Matias Rodriguez is the vice president of Technology Gaming Studio at Globant, an IT and software development company. We asked him about a logistical problem facing developers. Many of them have dev kits for the next-gen systems, PlayStation 5 and Xbox Series X. You need those to do a lot of work on games for those upcoming systems, but you can’t exactly move them around to different people’s homes. Is this going to have a big impact on the creation of PlayStation 5 and Series X titles?
“No, there is actually a workaround,” Rodriguez told GamesBeat. “We’re working remotely with them, so there is a workaround. The problem is that for some of the work, like optimization work, even with the best remote solution, it’s not possible. At some point — it doesn’t affect some things, because you can buffer them, but at some point it will require having those devices. I wouldn’t be surprised if Microsoft and Sony are having discussions about that.
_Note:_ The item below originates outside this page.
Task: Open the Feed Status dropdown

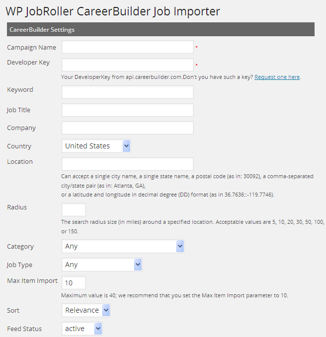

Now, next-gen, as you can imagine, you also have the complexity of manufacturing. There’s not a lot of stock. Logistics are more complicated. That makes things more sticky. It’s not necessarily a full hold on production, but it’s definitely something — it doesn’t have the velocity or productivity of Steam, something like that.”
So far, Microsoft and Sony are still committed to releasing their new consoles later this year. But we don’t know exactly what impact the pandemic will have on the games coming to these systems. Considering the long development period for many games, we could be seeing the fallout of this situation for years to come.
But it isn’t all bad news.
“A positive is that a lot of companies are now seeing that they can have more time to develop,” Rodriguez continued. “That could translate into teams having less crunch time and other things that, toward the end of the game, could be more problematic. Now, if because of the pandemic, you earn four or five months of delays because it doesn’t make sense to release a huge title under these conditions, then you end up with more buffer, more time. Again, that’s on the production side. On the consumption side, for a lot of people, they’re discovering games. That’s something very interesting we saw the other day.”
And once the pandemic is over, can we expect companies adopt more lenient work-from-home policies?
“The honest answer is we have to talk to all the employees,” nDream’s O’Luanaigh told GamesBeat. “We have to see how they feel. People don’t really feel safe yet coming back to the office, and we certainly wouldn’t force anybody back until they felt comfortable. We’re going to wait and see how it pans out. But I’ll be very surprised if we don’t have more flexibility than we did before. I suspect that there will be more working from home.”
Right now, many parts of America are attempting to reopen. This could result in another wave of COVID-19 cases. And even if it doesn’t, the pandemic will have a lasting impact on how the gaming industry operates. Working from home may become more common for companies that once depended on the office environment.
Like most of the country, gaming wasn’t ready for the pandemic. But developers have done what they can to adapt, working hard to offer entertainment to millions of people looking for fun during a dark time.